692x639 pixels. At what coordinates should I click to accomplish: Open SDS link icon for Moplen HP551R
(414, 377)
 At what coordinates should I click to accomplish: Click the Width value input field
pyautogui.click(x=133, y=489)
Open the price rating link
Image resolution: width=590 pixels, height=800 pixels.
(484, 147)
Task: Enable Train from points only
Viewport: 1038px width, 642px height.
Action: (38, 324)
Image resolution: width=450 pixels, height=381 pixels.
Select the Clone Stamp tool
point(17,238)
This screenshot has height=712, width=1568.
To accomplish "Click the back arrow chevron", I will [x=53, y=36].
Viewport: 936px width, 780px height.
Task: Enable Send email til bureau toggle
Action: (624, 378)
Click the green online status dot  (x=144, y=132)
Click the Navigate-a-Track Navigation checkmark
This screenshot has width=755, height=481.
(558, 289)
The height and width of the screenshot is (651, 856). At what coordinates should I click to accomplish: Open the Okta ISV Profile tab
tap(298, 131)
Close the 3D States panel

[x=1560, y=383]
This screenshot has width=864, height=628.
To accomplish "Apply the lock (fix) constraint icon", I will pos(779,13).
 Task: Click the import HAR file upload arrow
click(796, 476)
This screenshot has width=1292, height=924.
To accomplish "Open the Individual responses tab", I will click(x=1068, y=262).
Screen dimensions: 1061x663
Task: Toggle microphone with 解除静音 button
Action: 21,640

::::::::

▸ **Problem description**
For the material above, reproduce exactly the lines from the line with "Task: Enable Train from points only" to the line with "This screenshot has width=1292, height=924.", inclusive, and exclude all others.

▸ **Solution below**
Task: Enable Train from points only
Viewport: 1038px width, 642px height.
Action: (38, 324)
Image resolution: width=450 pixels, height=381 pixels.
Select the Clone Stamp tool
point(17,238)
This screenshot has height=712, width=1568.
To accomplish "Click the back arrow chevron", I will [x=53, y=36].
Viewport: 936px width, 780px height.
Task: Enable Send email til bureau toggle
Action: (624, 378)
Click the green online status dot  (x=144, y=132)
Click the Navigate-a-Track Navigation checkmark
This screenshot has width=755, height=481.
(558, 289)
The height and width of the screenshot is (651, 856). At what coordinates should I click to accomplish: Open the Okta ISV Profile tab
tap(298, 131)
Close the 3D States panel

[x=1560, y=383]
This screenshot has width=864, height=628.
To accomplish "Apply the lock (fix) constraint icon", I will pos(779,13).
 Task: Click the import HAR file upload arrow
click(796, 476)
This screenshot has width=1292, height=924.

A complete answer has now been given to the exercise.